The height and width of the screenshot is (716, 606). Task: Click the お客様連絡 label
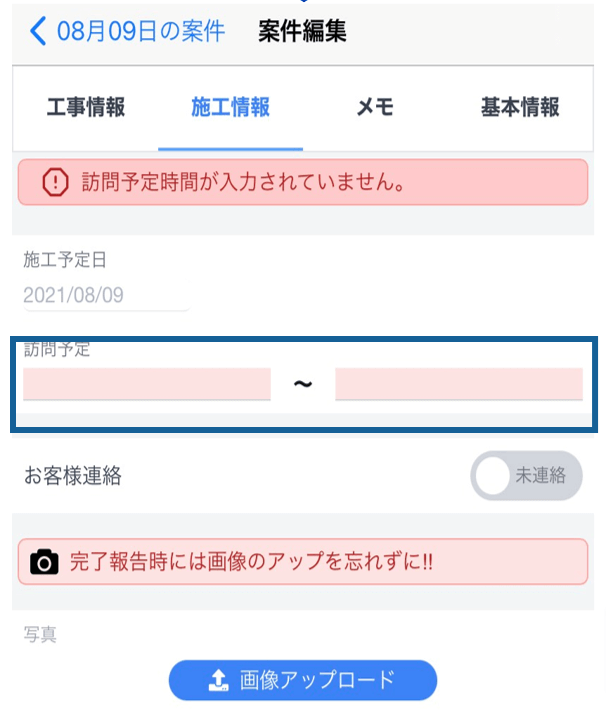73,476
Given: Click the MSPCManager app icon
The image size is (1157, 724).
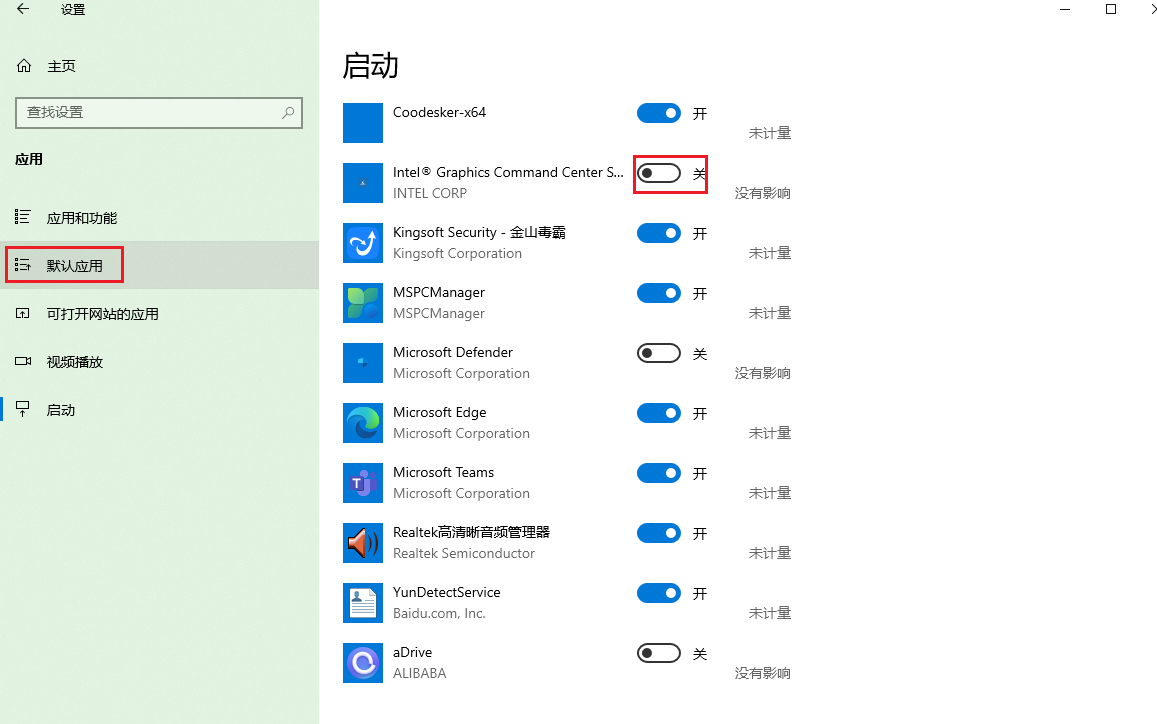Looking at the screenshot, I should point(362,302).
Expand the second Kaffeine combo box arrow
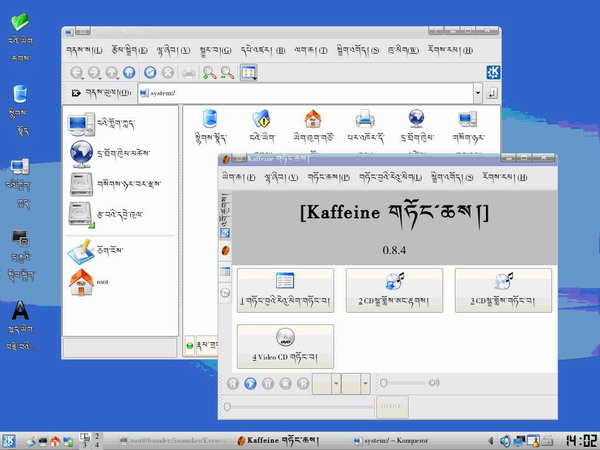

**What to work on**: Every line of the listing is to be retyped exactly; pictures stay out.

**Solution to this exercise**:
The height and width of the screenshot is (716, 606). Task: Click the お客様連絡 label
73,476
Given: Click the MSPCManager app icon
The image size is (1157, 724).
Looking at the screenshot, I should point(362,302).
Expand the second Kaffeine combo box arrow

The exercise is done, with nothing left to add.